EXERCISE BRIEF
Rewrite the lines starting with the one containing "At what coordinates" and ending with the one containing "Click the Registration", replacing "Open" with "Show" and leaving everything else the same. Give back only those lines.

--- start of SUPPLIED ENTRIES ---

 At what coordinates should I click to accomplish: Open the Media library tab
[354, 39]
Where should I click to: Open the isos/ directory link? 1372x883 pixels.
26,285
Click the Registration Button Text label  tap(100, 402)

--- end of SUPPLIED ENTRIES ---
--- start of SUPPLIED ENTRIES ---

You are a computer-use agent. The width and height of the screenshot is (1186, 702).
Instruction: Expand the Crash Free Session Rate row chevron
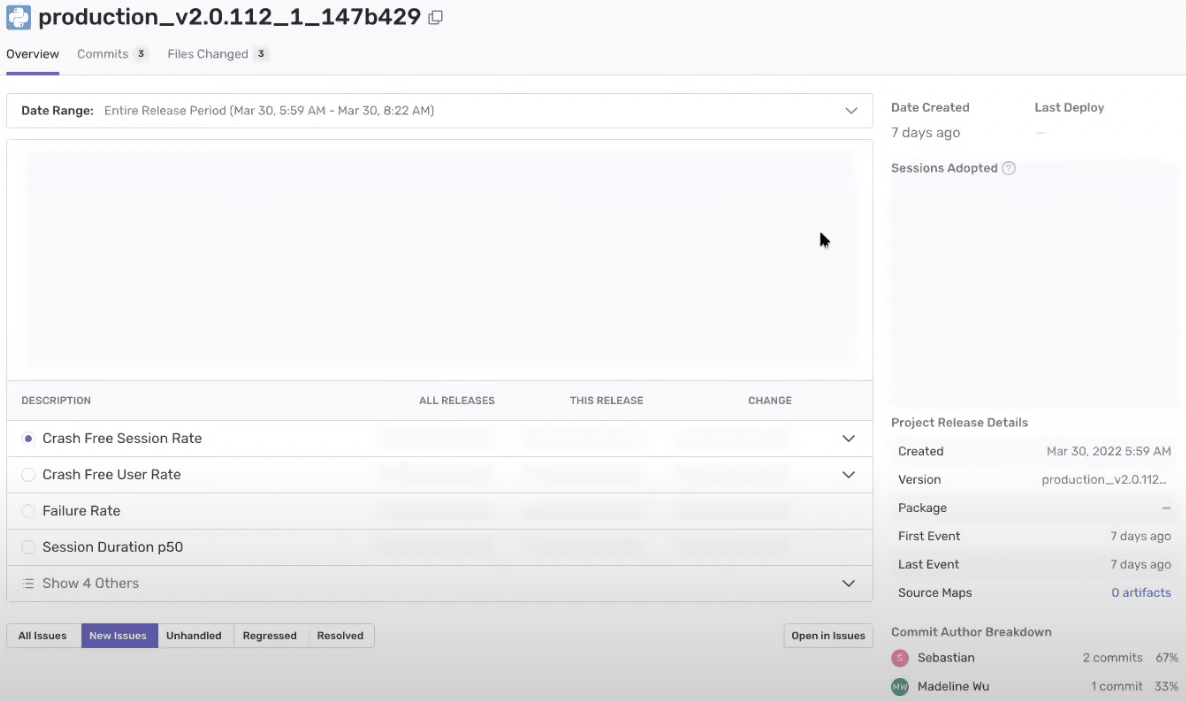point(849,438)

--- end of SUPPLIED ENTRIES ---

CORRECT OUTPUT
 At what coordinates should I click to accomplish: Show the Media library tab
[354, 39]
Where should I click to: Show the isos/ directory link? 1372x883 pixels.
26,285
Click the Registration Button Text label  tap(100, 402)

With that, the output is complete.